Question

A grassy field has the shape of an equilateral triangle of side $6$ m. A horse is tied to one of its vertices with a rope of length $4.2$ m. The percentage of the total area of the field which is available for grazing is best approximated by
A) $50\% $
B) $55\% $
C) $59\% $
D) $62\% $

Answer 1

Hint: An equilateral triangle is a triangle having all its sides equal. A horse tied to a point can graze on the land which can extend up to maximum of the length of the rope from the point of tying. We can say that a circle of radius equal to length of the rope is available for grazing for the horse.

Complete step-by-step solution:
We have a grassy field in the shape of an equilateral triangle. The sides of the triangle are $6$ m each.
So we can find the area of the field using the formula,
$A = \dfrac{{\sqrt 3 }}{4}{a^2}$
where, $a$ is the side of the triangle.
$A = \dfrac{{\sqrt 3 }}{4} \times {6^2} = \dfrac{{\sqrt 3 }}{4} \times 36 = 9\sqrt 3 $
Thus, the total area of the given field is $9\sqrt 3 $ m2.
Now, we are given that the horse is tied to one of the vertices with a rope of length $4.2$ m.
Thus, the horse can only graze on the portion of field which falls within its range of rope length, i.e. it can graze up to $4.2$ m only. This portion is shown in green in the diagram below.

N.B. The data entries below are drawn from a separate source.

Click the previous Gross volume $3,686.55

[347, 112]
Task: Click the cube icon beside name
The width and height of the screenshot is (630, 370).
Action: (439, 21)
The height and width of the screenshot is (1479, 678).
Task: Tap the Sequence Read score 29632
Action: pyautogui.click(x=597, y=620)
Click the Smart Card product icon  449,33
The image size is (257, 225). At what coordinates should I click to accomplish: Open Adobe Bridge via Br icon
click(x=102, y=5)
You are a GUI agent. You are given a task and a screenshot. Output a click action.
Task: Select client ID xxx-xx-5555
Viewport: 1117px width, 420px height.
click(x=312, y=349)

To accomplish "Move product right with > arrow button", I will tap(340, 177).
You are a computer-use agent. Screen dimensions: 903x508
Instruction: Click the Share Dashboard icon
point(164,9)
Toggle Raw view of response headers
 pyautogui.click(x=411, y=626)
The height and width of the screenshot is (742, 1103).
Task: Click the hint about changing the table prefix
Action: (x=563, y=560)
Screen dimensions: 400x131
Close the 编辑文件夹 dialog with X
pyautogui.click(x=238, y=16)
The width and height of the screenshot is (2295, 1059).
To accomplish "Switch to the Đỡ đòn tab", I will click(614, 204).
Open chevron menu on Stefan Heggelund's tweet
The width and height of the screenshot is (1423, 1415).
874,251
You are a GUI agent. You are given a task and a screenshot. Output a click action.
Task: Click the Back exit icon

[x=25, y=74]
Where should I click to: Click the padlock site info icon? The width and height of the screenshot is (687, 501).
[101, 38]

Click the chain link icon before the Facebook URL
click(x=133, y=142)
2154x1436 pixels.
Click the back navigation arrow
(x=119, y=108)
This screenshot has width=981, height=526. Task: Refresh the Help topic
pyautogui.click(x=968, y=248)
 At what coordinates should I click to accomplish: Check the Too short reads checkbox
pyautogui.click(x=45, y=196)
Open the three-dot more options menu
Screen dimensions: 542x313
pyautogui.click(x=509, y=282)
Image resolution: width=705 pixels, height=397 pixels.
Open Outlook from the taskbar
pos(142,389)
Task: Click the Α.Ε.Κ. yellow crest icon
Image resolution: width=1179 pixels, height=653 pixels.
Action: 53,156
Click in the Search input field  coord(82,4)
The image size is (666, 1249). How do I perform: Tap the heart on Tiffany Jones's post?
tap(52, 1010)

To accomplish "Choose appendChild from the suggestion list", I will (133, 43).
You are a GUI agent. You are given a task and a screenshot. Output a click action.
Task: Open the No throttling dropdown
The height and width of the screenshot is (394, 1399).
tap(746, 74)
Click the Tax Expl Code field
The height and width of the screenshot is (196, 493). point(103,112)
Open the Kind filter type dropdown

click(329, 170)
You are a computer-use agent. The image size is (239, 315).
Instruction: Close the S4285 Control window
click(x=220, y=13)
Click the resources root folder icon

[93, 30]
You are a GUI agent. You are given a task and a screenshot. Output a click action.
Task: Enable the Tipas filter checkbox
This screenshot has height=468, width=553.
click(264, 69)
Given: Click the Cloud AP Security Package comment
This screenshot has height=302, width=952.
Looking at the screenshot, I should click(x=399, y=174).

We have to calculate the area of the green portion which is the portion of the field which the horse can graze.
It is forming a sector of angle ${60^o}$ with radius $4.2$ m.
The area of a sector is given as,
\[
 \Rightarrow A = \dfrac{\theta }{{{{360}^o}}}\pi {r^2} \\
   \Rightarrow A = \dfrac{{{{60}^o}}}{{{{360}^o}}} \times \pi \times {(4.2)^2} \\
   \Rightarrow A = \dfrac{1}{6} \times 3.14 \times 17.64 \\
   \Rightarrow A = 9.23 \\
\]
Thus, the area within the field on which the horse can graze is $9.23$ m2.
Now, we have to calculate the percentage of the total area of the field which is available for grazing.
This can be calculated as follows,
% of field available for grazing = (Area of field available for grazing x 100) / (Total area of the field)
$
   \Rightarrow \dfrac{{9.23 \times 100}}{{9\sqrt 3 }}\% \\
   \Rightarrow \dfrac{{9.23 \times 100}}{{15.59}}\% \\
   \Rightarrow 59.20\% \\
$
Thus, the percentage of the total area of the field which is available for grazing is $59.20\% $, which can also be rounded as $59\% $.
Thus the correct answer is option ‘C’.
Note: Since the horse is tied to a vertex with rope length less than the side of the triangle, the horse cannot graze over the full field. Only a portion of a field is available for its grazing. This portion forms a sector with angle ${60^o}$ with radius $4.2$ m.